Modernizing Measurement & Verification
Dr. Hossein Haeri is an executive consultant with the Cadmus Group, LLC. His work has focused on integration of demand-side management into the utility resource planning process. He has worked in managerial posts at utilities and energy services companies and taught utility economics and regulation at Portland State University.
Investment in energy efficiency has grown by leaps. With fresh ideas, methods for measuring the effects are catching up.
For the past forty years, ever since regulators and policy makers woke up to the promise of managing demand as a substitute for building power plants, efficiency has established itself as the least expensive and cleanest energy source. For several states, it is the fuel of first choice.
Investment in publicly funded energy efficiency rose to nearly eight billion dollars in 2017, with every major utility in just about every state offering efficiency programs.

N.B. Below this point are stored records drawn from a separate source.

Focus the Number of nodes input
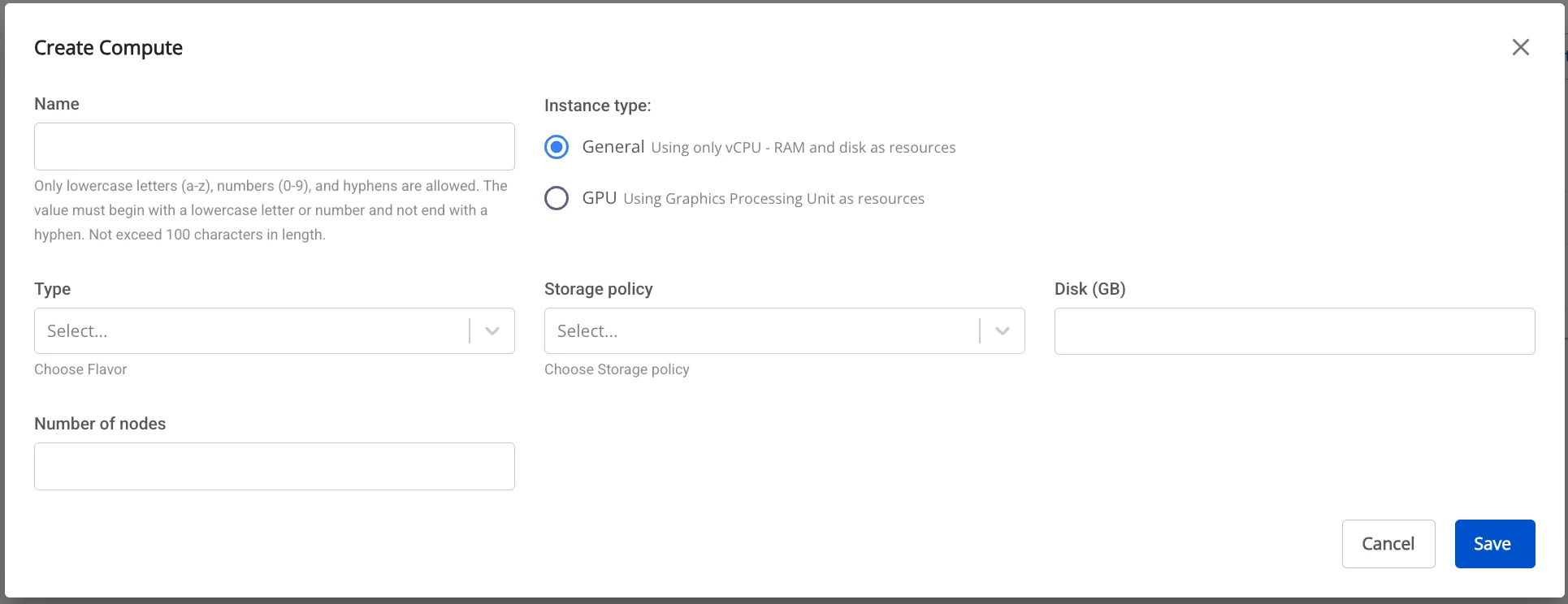1568x604 pixels. pyautogui.click(x=275, y=466)
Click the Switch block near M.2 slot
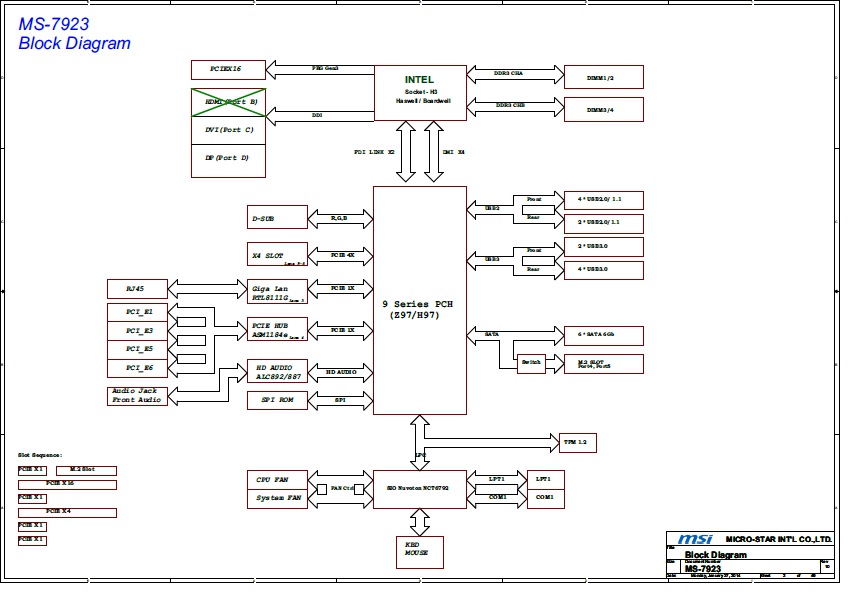 531,364
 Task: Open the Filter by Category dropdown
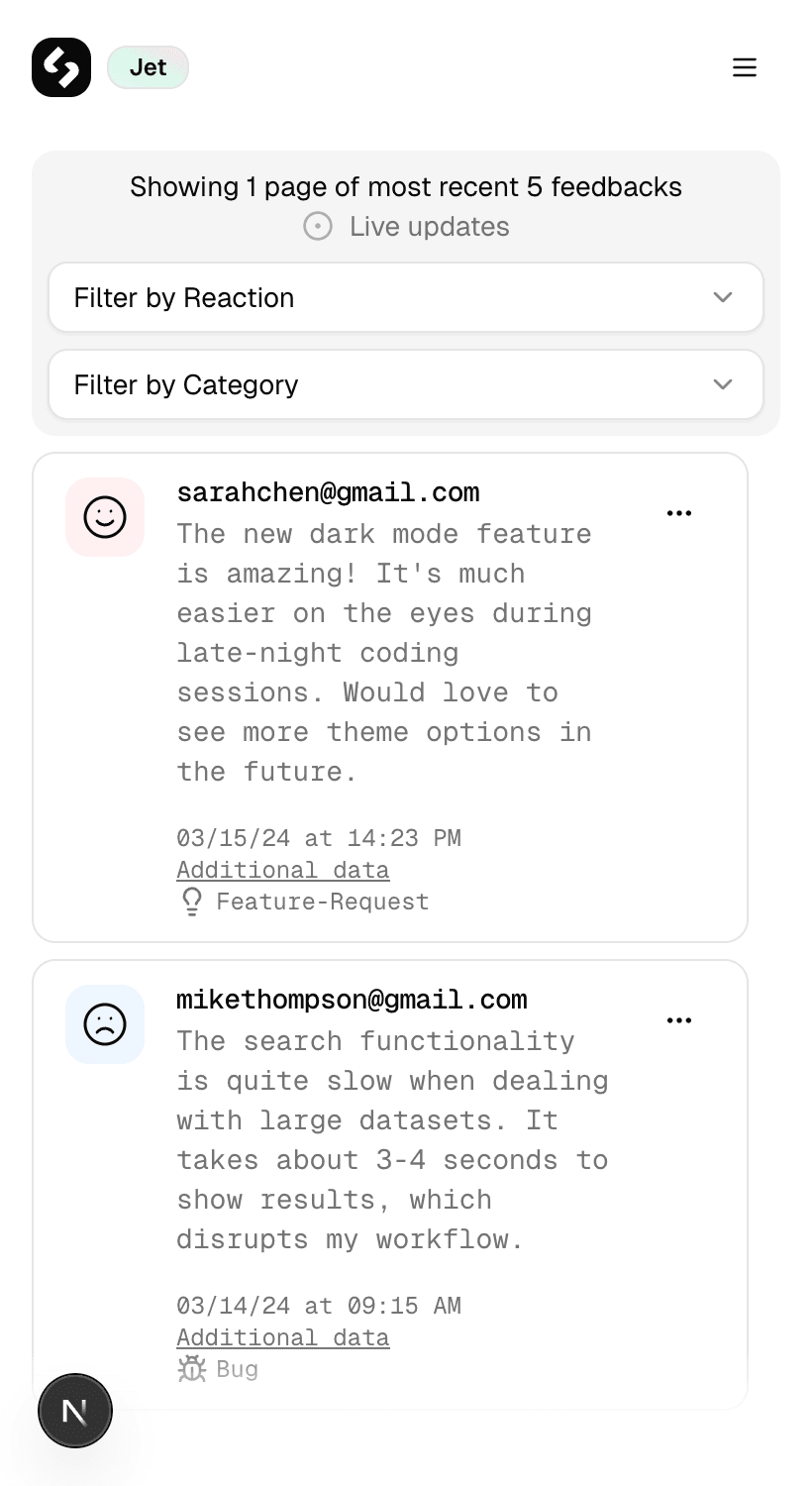[406, 384]
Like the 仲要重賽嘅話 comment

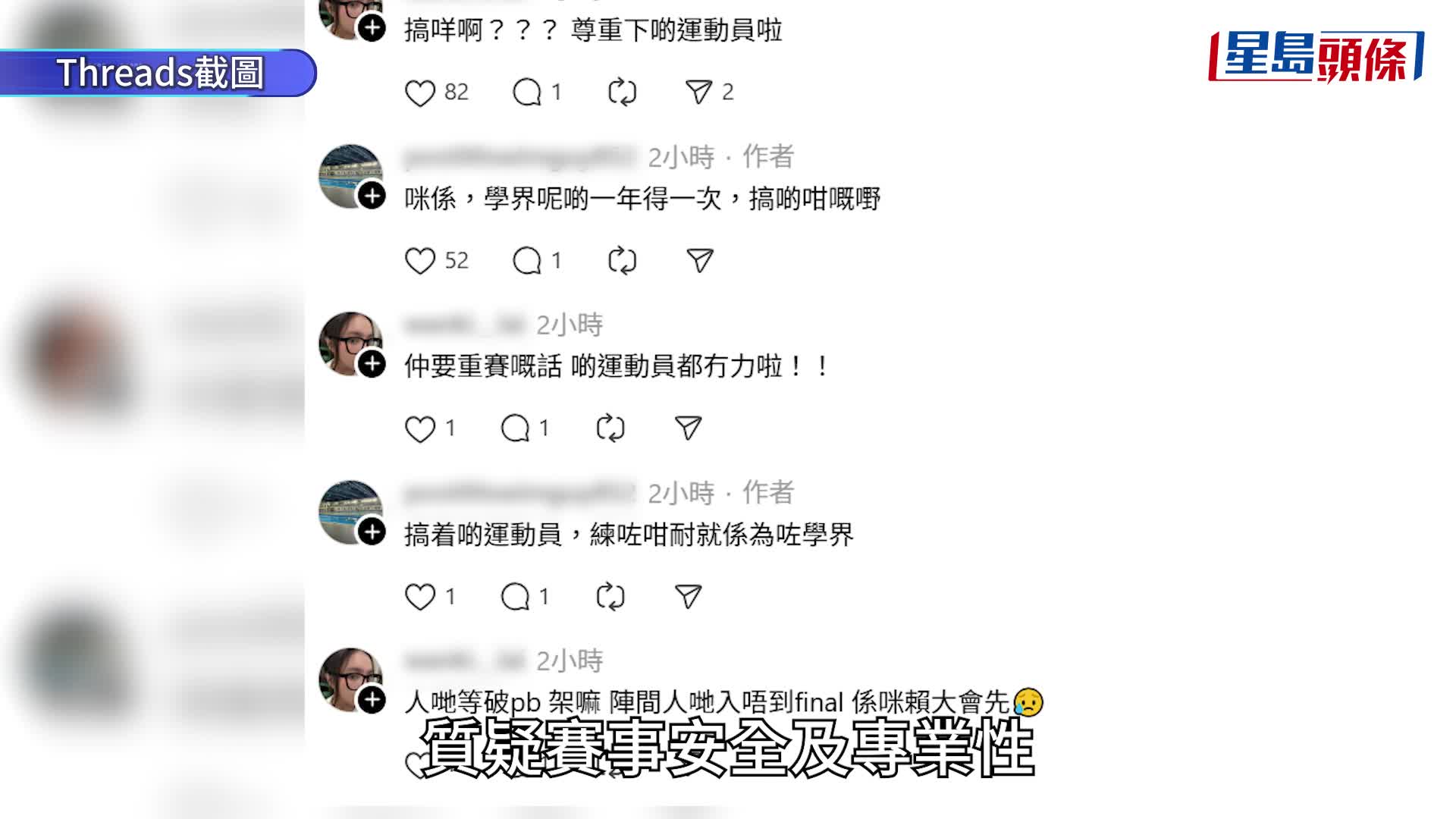(420, 429)
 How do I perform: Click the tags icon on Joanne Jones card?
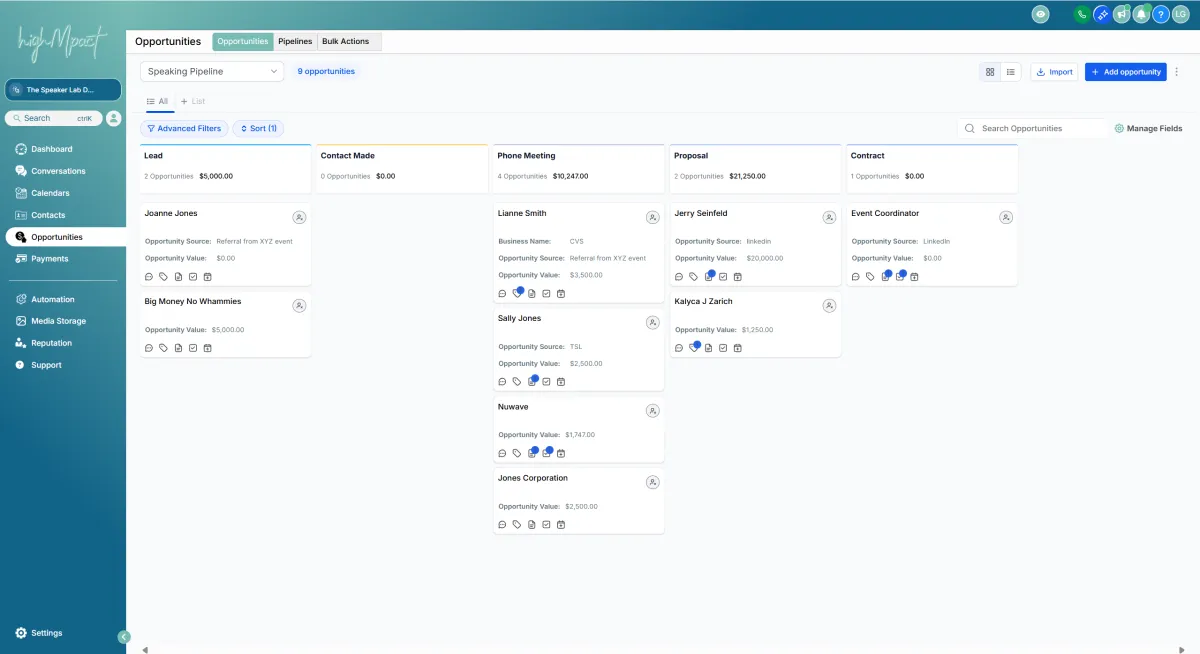click(163, 277)
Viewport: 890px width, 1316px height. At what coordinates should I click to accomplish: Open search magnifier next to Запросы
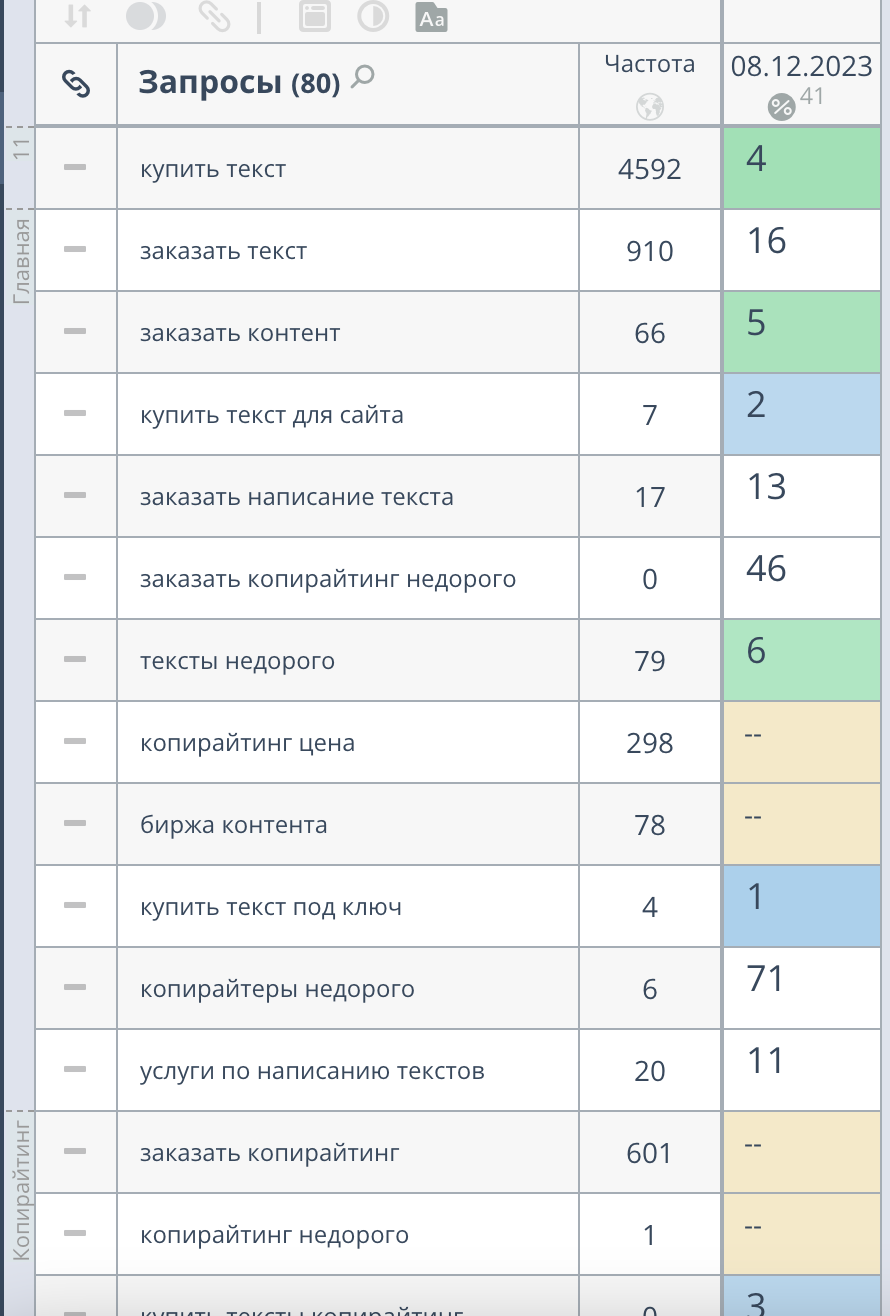pos(363,76)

Such massive growth would have been improbable without the work of evaluation, measurement and verification experts (EM&V’s), who helped make the case for energy efficiency by building trust in its results. Though this claim may sound outrageous, it is not.
EM&V underpins much of the consumer-funded energy efficiency enterprise. The experts help program administrators track their programs’ performance, and they bolster the public’s and regulators’ confidence that ratepayer funds are spent prudently.
EM&V encompasses a wide range of research activities in energy efficiency, aimed at answering important questions about the performance of publicly funded programs such as process efficiency, consumer satisfaction, and cost-effectiveness.